Designers: Christopher Nying and Jockum Hallin
Expect to spend: ~$750
What you should know: Our Legacy is only a decade old, but its, erm… legacy is already well-established. Part of the appeal is the brand’s mastery of menswear basics, mixing Scandinavian minimalism with a worldly, street appeal. Hence, breezy three-button suit jackets are paired with coordinating relaxed trousers with elastic waistbands and fuller legs, as well as matching topcoats. Not that you’d ever wear them all together, but it’s nice knowing that should you want to go off the deep end, the option’s there. While these suits won’t pass in white-shoe firms, they’ll definitely stand out in a start-up culture. It’s the closest thing to a hoodie in suit form: all the casual attitude without the lazy look.
Designer: Daiki Suzuki
Expect to spend: ~$1,000
What you should know: Cult menswear brand Engineered Garments is known for its traditional workwear with nods to directional Japanese designers like Rei Kawakubo, and its approach to suiting is equally unorthodox. Getting an EG suit is almost like a hunt: You get the pants or jacket first, then search for the coordinating piece within the collection. Considering the brand uses plenty of beautiful fabrics like dark wide-wale corduroys and blocked herringbones to make everything from fatigue pants to faux fur-lined coats to shawls (yes, shawls), it can actually be a bit of a process. But the kicker is that EG’s sport coats and pants are as easy to wear as its rugged outerwear. Double pleats and cuffs add a welcome smartness to the B1P pant, while peak lapels and patch pockets make the Bedford jacket a menswear paradox of sorts. The hunt is on.
Designer: Jonny Johansson
Expect to spend: ~$900
What you should know: Acne Studios started as a denim brand, but creative director Jonny Johansson has transformed it into a Stockholm-based fashion powerhouse. Armed with a great sense of what’s happening in the world of street style (i.e. how real people wear their clothes), Acne excels at providing high-quality fabrics in relaxed and slim cuts—but it’s also absolutely unafraid to put staid suit jackets and trousers in a new context. No, sport coats and shorts with leggings underneath isn’t exactly a look most men can pull off, but it does catch your attention. On the more pragmatic end, Acne makes excellent travel suits, utilizing technical fabrics that you can easily fold into a carryon and unpack without worrying about wrinkles. These are the kind of louche, casual suits meant to be worn without a tie.

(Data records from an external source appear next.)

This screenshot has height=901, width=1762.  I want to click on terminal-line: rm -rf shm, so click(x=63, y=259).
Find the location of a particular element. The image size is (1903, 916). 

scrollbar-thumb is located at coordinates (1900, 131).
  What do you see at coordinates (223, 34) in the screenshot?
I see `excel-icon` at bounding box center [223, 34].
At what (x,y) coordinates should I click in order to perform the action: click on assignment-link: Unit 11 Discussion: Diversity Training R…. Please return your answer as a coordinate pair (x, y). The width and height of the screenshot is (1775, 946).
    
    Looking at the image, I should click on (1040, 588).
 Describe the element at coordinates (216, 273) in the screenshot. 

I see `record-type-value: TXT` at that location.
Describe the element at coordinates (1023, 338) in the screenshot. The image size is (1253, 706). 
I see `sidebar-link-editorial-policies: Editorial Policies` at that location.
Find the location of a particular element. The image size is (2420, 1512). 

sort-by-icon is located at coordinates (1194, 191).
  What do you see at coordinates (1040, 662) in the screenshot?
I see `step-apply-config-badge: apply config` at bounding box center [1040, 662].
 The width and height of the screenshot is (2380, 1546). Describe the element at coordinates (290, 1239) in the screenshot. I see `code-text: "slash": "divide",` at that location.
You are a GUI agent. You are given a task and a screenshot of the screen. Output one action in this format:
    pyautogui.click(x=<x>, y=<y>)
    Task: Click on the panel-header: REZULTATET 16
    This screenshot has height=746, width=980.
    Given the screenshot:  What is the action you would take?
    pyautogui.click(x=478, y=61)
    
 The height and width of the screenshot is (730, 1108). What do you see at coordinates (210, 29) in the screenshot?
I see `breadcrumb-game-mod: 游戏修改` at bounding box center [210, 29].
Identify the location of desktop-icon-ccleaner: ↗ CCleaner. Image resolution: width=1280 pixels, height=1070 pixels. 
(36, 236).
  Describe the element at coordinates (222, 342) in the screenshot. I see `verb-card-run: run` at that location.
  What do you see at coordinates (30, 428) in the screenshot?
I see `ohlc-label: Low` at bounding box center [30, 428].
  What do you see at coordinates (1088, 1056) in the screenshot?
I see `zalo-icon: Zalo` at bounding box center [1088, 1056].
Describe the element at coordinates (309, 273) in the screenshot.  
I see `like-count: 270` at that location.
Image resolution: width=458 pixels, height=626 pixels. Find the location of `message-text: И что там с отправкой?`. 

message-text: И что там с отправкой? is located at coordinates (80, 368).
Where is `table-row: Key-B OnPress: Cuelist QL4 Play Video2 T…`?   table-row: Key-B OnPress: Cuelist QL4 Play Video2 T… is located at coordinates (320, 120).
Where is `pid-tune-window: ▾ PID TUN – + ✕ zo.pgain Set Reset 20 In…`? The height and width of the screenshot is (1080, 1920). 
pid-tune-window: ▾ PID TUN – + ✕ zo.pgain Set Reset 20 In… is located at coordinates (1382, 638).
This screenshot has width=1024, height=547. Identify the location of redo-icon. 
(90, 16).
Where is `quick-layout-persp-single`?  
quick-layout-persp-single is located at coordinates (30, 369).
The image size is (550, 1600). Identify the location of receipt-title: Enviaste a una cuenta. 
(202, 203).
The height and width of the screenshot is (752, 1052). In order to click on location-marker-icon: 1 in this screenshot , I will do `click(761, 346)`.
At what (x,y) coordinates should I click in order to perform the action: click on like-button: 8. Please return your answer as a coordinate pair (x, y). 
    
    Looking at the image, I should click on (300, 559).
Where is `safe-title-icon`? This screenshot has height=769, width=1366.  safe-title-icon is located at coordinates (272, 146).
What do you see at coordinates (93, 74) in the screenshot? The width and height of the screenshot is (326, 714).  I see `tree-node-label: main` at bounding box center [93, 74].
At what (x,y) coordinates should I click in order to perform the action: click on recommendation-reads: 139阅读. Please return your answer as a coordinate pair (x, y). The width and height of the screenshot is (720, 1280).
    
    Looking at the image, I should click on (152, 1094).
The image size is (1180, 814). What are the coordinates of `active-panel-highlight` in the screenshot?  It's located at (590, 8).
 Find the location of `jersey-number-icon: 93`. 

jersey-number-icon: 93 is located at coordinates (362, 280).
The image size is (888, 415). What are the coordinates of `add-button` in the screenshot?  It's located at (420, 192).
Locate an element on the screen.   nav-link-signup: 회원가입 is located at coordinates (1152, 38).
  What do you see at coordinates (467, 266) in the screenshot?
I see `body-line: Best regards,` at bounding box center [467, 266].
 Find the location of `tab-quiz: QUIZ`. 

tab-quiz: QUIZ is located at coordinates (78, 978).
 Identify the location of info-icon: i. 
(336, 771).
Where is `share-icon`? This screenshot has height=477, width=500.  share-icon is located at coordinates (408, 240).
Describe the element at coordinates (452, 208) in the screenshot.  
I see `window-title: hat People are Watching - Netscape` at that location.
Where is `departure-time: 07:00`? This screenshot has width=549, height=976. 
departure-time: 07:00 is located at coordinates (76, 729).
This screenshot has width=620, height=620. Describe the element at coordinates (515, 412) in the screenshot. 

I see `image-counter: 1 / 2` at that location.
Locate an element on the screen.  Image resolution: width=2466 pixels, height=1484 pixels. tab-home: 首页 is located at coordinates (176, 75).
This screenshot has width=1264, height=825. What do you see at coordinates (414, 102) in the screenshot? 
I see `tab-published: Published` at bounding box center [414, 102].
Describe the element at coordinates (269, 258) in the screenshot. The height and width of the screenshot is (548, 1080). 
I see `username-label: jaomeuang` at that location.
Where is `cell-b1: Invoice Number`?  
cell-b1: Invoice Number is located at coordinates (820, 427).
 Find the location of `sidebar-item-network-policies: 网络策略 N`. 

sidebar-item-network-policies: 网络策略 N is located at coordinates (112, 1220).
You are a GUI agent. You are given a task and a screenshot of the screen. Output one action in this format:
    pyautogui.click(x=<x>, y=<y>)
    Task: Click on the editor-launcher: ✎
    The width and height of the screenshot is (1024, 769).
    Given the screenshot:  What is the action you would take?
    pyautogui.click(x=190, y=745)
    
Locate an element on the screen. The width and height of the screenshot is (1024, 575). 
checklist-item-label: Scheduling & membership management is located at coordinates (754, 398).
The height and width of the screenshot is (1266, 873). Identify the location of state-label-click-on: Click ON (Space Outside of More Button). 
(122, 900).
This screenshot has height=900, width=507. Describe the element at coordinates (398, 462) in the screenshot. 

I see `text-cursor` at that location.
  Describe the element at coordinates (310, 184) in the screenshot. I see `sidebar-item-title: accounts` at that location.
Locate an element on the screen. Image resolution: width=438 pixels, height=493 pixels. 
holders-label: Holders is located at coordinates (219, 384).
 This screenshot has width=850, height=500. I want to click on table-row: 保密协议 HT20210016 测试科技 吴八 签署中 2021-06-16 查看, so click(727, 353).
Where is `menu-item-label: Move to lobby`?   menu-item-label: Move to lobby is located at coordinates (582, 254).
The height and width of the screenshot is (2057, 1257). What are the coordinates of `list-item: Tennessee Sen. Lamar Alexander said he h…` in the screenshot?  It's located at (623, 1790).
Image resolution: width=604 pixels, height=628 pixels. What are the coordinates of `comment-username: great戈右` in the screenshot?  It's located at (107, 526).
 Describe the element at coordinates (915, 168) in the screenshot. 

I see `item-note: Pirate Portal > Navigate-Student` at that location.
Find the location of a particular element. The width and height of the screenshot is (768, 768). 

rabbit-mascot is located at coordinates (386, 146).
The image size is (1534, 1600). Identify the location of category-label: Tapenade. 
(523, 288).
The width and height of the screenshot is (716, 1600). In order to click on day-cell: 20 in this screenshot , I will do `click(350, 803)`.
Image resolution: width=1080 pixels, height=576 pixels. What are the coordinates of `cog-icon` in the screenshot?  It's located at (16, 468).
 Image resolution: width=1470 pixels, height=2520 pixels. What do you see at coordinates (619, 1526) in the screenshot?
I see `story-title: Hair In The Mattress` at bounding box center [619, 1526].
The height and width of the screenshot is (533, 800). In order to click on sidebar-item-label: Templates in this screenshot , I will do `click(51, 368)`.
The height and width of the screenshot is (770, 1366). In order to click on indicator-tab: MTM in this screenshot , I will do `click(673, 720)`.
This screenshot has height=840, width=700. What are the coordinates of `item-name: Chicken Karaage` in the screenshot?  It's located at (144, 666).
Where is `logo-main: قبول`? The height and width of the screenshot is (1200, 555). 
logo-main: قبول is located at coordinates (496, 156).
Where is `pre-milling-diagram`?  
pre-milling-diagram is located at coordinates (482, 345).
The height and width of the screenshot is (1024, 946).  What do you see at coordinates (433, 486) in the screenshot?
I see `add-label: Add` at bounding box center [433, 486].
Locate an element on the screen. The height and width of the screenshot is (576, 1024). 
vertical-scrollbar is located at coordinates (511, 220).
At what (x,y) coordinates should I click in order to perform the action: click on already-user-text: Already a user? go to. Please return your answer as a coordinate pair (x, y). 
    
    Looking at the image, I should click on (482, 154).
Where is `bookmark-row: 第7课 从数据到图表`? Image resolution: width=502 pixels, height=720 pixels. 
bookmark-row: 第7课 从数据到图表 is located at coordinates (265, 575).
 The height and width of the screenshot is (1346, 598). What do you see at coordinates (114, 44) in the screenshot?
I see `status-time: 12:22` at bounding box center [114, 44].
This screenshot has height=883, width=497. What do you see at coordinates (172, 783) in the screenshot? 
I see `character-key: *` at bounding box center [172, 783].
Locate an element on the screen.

Designers: Abdul Abasi and Greg Rosborough
Expect to spend: ~$1,800
What you should know: Imagine what the suit of the future looks like. Now take a look at Abasi Rosborough and find out whether you were on-the-nose or way off-base. True, the manufacturing processes by which we make clothes haven’t advanced much, but the design sensibilities of former Engineered Garments design assistant Abdul Abasi and Greg Rosborough, who cut his teeth at Ralph Lauren, Simon Spurr, and Bespoken, are clearly ahead of their time. Inspired by ergonomics and things that are built to last, Abasi Rosborough’s standout ARC Jacket and ARC Trousers are made to move, but not in the cheesy “athleisure” way. The brand opts for 100% cotton and wool instead of blends, and smartly implements articulation in the waist, knees, elbows, and other key movement areas. Oh right, and the jackets are fully canvassed, which shows how serious Abasi Rosborough is about suiting.